I actually bought the Penn 9500 last year. It is huge, but I feel like it can handle anything that I can put a hook in (within reason!!). It looks good in the closet too..... I live too far from the beach to get any use out of it, but spring is coming and Fla is calling!!


----------



## Corbina (Oct 21, 2002)

*5600L Slammer*

The 5600L Slammer is the liveliner, Penns version of a baitrunner.
Thats why I said smaller than the 6500 Shm.
The 9500SS is a BIG WORK HORSE it should tame those cats for you. I set-up my son-in-law with a 460 Penn Slammer and you should see the size cats he pulls-in. Again 30# Fireline but 10yds. 50#Big Game shocker, super drag on the little guy. I gave my daugther the same set-up, small-light-strong. ( the Penn-460 does not know it's a small reel).


----------



## emanuel (Apr 2, 2002)

I sell both the Shimano and the Penn reels that have the baitfeeder option but I sell the Shimano over the Penn at about 6:1. The thing I don't like about the Penn is that the spool capacity isn't as large and the baitfeeder has to be turned off manually rather than automatically in the case of the Shimano.
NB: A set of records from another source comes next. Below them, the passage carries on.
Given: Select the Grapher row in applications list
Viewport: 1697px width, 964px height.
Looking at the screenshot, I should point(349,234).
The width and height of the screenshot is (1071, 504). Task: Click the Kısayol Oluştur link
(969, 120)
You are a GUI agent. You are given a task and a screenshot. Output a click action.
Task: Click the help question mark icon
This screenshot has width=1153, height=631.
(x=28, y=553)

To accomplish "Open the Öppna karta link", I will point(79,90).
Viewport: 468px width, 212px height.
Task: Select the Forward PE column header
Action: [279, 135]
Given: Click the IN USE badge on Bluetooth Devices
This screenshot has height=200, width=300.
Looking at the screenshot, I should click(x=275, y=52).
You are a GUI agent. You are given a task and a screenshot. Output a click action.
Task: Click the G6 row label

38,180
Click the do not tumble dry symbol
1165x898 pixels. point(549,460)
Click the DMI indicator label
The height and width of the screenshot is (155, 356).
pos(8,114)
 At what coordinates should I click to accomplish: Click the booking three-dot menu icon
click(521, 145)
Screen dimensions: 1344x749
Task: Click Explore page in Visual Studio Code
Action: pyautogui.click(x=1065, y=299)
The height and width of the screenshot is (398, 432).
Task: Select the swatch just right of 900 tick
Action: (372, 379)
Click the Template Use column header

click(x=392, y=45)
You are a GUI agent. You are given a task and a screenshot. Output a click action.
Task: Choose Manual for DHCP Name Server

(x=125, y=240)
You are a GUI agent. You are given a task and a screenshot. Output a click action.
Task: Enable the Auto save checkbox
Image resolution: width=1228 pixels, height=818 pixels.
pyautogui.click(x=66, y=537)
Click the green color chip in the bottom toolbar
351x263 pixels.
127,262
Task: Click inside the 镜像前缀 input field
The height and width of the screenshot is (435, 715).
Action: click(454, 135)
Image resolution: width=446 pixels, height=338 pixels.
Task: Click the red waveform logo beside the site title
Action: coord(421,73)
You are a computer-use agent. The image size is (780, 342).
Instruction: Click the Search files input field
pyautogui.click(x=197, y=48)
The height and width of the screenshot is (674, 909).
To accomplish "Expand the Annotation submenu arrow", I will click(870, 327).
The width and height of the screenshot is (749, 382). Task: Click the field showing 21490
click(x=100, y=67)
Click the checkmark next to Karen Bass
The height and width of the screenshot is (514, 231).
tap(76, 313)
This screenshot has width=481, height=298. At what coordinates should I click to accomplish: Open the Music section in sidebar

Penn makes a good reel in the Slammer and I would definitely recommend that if you want a good reel that will stand up to the surf conditions. They retail for a bit more than Shimano but they are made here in the USA, so I wouldn't mind paying the extra for that.

Okuma also has a good reel in the Coronado, which is probably the one I want to get due to it's massive spool capacity and baitrunner feature.


----------